⁵ Exceptions are provided for collections of biometric or genetic information (i) to protect data security (as described in Section 9), protect against spam, and maintain networks and systems, including through diagnostics, debugging, and repairs; (ii) to comply with a legal obligation imposed by Federal, State, local, or Tribal law (that is not preempted by APRA); (iii) by a covered entity to investigate, establish, prepare for, exercise, or defend cognizable legal claims on its own behalf; (iv) to transfer covered data to a Federal, State, local, or Tribal law enforcement agency pursuant to a lawful warrant, administrative subpoena, or other form of lawful process; (v) by a covered entity or service provider that is considered a telecommunications carrier or a provider of a mobile service, interconnected VoIP service, or non-interconnected VoIP service (as defined in section 3 of the Communications Act of 1934, to provide call location information (as described in subparagraphs (A) and (C) of section 222(d)(4) of that Act); and (vi) except with respect to health information, to prevent, detect, protect against, investigate, or respond to criminal activity, excluding the transfer of covered data for payment or other valuable consideration to a government entity.

⁶ The statutory exceptions are for data transfers made (i) to comply with a legal obligation imposed by federal, state, local, or tribal law that is not preempted by APRA; (ii) by a private entity to investigate, establish, prepare for, exercise, or defend cognizable legal claims on its own behalf; (iii) to transfer covered data to a federal, state, local, or tribal law enforcement agency pursuant to a lawful warrant, administrative subpoena, or other form of lawful process; and (iv) to transfer assets to a third party in the context of a merger, acquisition, bankruptcy, or similar transaction when the third party assumes control, in whole or in part, of the covered entity’s assets, only if the covered entity, in a reasonable time prior to such transfer, provides each affected individual with notice describing such transfer, and a reasonable opportunity to withdraw consent or request deletion of covered data.

⁷ 740 ILCS 14/20; 410 ILCS 513/40.

⁸ Compare with Cal.
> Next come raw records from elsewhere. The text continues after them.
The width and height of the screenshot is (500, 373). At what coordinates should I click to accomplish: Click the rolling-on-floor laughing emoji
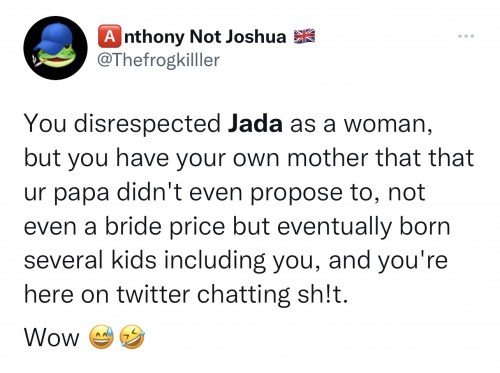[x=132, y=337]
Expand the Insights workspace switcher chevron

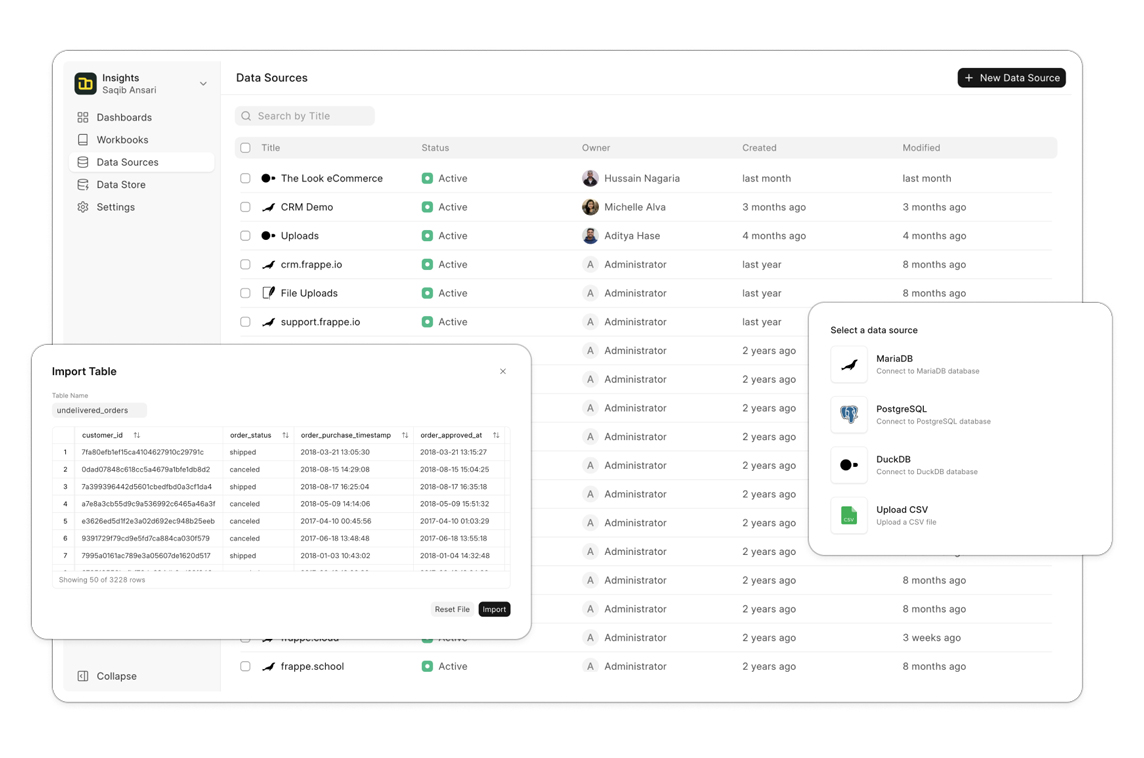tap(203, 84)
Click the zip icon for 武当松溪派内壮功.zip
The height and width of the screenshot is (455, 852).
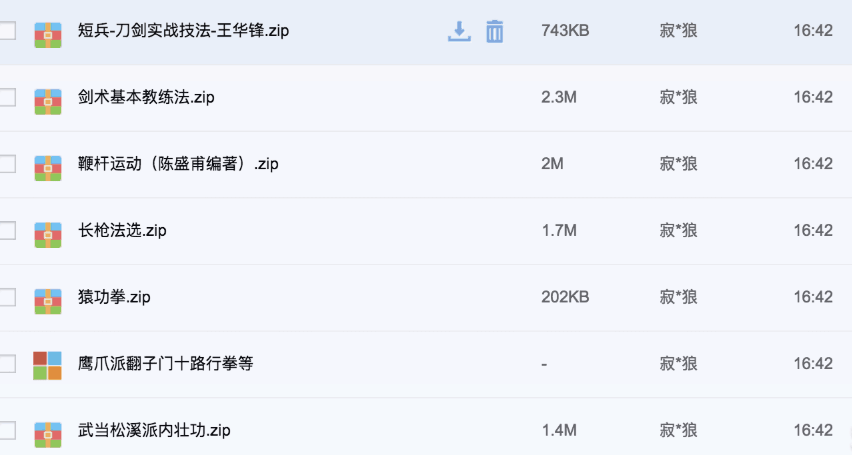click(x=48, y=434)
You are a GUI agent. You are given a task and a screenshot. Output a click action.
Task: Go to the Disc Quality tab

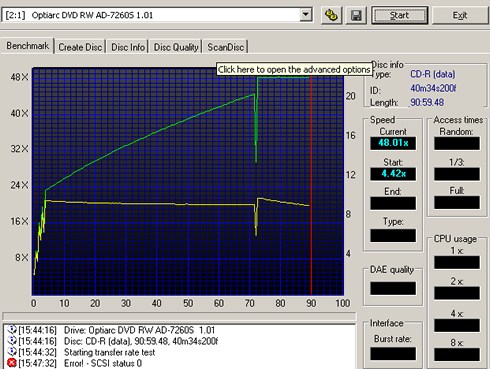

Civ. Code § 1798.150 (permitting California residents to bring a civil action against California businesses for (i) statutory damages of up to $750 per incident or actual damages, whichever is greater; (ii) injunctive relief; or (iii) any other relief “the court deems proper”).

⁹ See, e.g., Carpenter v. McDonald’s Corp., 580 F. Supp. 3d 512, 515 (N.D. Ill. 2022) (“[A] ‘biometric identifier’ is . . . a set of measurements of a specified physical component (eye, finger, voice, hand, face) used to identify a person.”) (emphasis added); Clarke v. Aveda Corp., --- F. Supp. 3d ----, 2023 WL 9119927, at *2 (N.D. Ill. Dec. 1, 2023); Castelaz v. The Estee Lauder Companies, Inc., 2024 WL 136872, at *7 (N.D. Ill. Jan. 10, 2024); Daichendt v. CVS Pharmacy, Inc., 2022 WL 17404488, at *5 (N.D. Ill. 2022), modified on other grounds on reconsideration, 2023 WL 3579082 (N.D. Ill. 2023).

¹⁰ 735 ILCS 14/10 (defining “biometric identifier” as “a retina or iris scan, fingerprint, voiceprint, or scan of hand or face geometry”).

¹¹ See supra n.7.

¹² Notice is not required if any alleged violations result in a “substantial privacy harm.” A substantial privacy harm is defined as any alleged financial harm of at least $10,000 or any alleged physical or mental harm to an individual that involves either (i) treatment by a licensed, credentialed, or otherwise bona fide health care provider, hospital, community health center, clinic, hospice, or residential or outpatient facility for medical, mental health, or addiction care; or (ii) physical injury, highly offensive intrusion into the privacy expectations of a reasonable individual under the circumstances, or discrimination on the basis of race, color, religion, national origin, sex, or disability.